The reflex starts with specialized neurons called baroreceptors. These are stretch receptors located in the wall of the aortic arch and carotid sinus. Increased blood pressure stretches the wall of the aorta and carotid arteries causing baroreceptors to fire action potentials at a higher than normal rate. These increased activities are sent via the vagus and glossopharyngeal nerves to the nucleus of the tractus solitarius – the NTS – in the brainstem. In response to increased baroreceptor impulses, the NTS activates the parasympathetic system – the PSNS – and inhibits the sympathetic system – the SNS.

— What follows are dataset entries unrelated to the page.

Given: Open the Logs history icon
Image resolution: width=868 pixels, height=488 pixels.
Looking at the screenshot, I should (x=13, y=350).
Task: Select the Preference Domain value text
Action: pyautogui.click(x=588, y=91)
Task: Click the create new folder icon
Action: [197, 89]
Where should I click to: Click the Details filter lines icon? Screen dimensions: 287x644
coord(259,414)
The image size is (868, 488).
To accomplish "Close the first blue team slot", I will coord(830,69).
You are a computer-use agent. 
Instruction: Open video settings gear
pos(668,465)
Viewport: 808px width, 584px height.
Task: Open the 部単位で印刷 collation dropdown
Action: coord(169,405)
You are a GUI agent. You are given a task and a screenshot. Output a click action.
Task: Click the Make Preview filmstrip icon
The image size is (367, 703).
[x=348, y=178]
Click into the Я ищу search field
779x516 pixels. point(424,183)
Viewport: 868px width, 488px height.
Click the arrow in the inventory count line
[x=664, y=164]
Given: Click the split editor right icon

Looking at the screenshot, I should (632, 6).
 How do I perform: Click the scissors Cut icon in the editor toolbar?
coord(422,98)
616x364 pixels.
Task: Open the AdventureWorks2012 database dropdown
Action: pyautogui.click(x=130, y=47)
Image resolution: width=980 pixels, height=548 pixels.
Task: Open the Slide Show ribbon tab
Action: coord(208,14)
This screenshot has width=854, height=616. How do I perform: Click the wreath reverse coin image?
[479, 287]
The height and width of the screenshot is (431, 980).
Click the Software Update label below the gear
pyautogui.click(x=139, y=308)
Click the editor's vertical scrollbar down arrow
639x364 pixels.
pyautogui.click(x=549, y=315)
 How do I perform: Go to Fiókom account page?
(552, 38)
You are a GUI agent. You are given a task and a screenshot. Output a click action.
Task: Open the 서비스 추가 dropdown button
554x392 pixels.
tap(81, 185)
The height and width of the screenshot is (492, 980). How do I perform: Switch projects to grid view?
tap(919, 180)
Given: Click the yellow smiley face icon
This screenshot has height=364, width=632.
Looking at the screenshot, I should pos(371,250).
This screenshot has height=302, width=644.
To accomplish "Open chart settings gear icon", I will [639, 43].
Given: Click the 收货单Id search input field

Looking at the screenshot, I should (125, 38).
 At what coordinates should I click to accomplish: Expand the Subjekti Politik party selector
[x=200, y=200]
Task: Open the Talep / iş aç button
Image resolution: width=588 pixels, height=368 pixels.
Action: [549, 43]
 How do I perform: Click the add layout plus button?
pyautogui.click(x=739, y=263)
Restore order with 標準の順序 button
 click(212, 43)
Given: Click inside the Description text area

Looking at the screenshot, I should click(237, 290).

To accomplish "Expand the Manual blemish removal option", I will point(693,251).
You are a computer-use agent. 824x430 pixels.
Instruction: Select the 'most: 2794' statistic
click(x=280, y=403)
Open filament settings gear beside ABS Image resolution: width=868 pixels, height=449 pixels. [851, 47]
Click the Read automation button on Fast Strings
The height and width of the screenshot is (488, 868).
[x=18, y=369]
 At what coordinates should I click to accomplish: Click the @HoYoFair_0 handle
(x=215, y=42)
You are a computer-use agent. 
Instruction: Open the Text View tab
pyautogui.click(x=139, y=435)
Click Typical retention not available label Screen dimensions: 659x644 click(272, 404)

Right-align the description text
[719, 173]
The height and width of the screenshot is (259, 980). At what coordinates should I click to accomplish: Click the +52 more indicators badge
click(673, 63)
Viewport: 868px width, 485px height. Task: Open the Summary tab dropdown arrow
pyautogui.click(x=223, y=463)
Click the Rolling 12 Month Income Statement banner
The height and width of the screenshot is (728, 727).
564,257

As the PSNS and SNS have opposing effects on blood pressures, PSNS activation and SNS inhibition work together in the same direction to maximize blood pressure reduction. Parasympathetic stimulation decreases heart rate by releasing acetylcholine which acts on the pacemaker cells of the SA node. Inhibition of the sympathetic division decreases heart rate, stroke volume and at the same time causes vasodilation of blood vessels. Together, these events rapidly bring DOWN blood pressure levels back to normal.

When a person has a sudden drop in blood pressure, for example when standing up, the decreased blood pressure is sensed by baroreceptors as a decrease in tension. Baroreceptors fire at a lower than normal rate and the information is again transmitted to the NTS. The NTS reacts by inhibiting parasympathetic and activating sympathetic activities. The sympathetic system releases norepinephrine which acts on the SA node to increase heart rate; on cardiac myocytes to increase stroke volume and on smooth muscle cells of blood vessels to cause vasoconstriction. Together, these events rapidly bring UP blood pressure levels back to normal.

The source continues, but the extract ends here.